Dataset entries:
· · · · ·

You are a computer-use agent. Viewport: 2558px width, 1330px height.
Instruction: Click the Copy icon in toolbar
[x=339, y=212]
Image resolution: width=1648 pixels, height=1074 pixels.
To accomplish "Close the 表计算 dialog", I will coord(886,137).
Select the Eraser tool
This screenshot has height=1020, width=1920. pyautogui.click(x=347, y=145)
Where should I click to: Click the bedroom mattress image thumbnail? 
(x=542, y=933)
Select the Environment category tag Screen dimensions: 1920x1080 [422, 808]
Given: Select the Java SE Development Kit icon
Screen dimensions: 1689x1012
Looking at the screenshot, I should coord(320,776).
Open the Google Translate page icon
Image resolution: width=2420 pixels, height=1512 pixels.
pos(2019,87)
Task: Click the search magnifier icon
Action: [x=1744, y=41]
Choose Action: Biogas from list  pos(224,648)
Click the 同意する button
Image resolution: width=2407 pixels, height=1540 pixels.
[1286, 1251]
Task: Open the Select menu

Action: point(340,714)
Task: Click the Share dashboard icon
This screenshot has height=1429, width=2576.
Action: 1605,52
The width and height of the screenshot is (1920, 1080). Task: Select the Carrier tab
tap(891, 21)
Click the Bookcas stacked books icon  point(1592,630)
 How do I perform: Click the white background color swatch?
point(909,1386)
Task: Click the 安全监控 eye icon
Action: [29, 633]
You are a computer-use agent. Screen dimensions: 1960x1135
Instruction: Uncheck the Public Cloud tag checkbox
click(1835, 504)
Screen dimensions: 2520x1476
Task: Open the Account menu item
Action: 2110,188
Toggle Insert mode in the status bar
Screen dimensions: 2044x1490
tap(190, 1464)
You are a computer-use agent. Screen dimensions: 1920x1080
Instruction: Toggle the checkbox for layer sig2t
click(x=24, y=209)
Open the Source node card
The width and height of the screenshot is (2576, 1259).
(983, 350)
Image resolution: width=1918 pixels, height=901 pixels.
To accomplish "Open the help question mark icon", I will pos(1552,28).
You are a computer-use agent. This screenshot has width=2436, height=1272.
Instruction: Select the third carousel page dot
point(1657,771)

· · · · ·

Would you copy out every line in the records that includes the string "computer"?

You are a computer-use agent. Viewport: 2558px width, 1330px height.
You are a computer-use agent. Screen dimensions: 1960x1135
You are a computer-use agent. Screen dimensions: 1920x1080
You are a computer-use agent. This screenshot has width=2436, height=1272.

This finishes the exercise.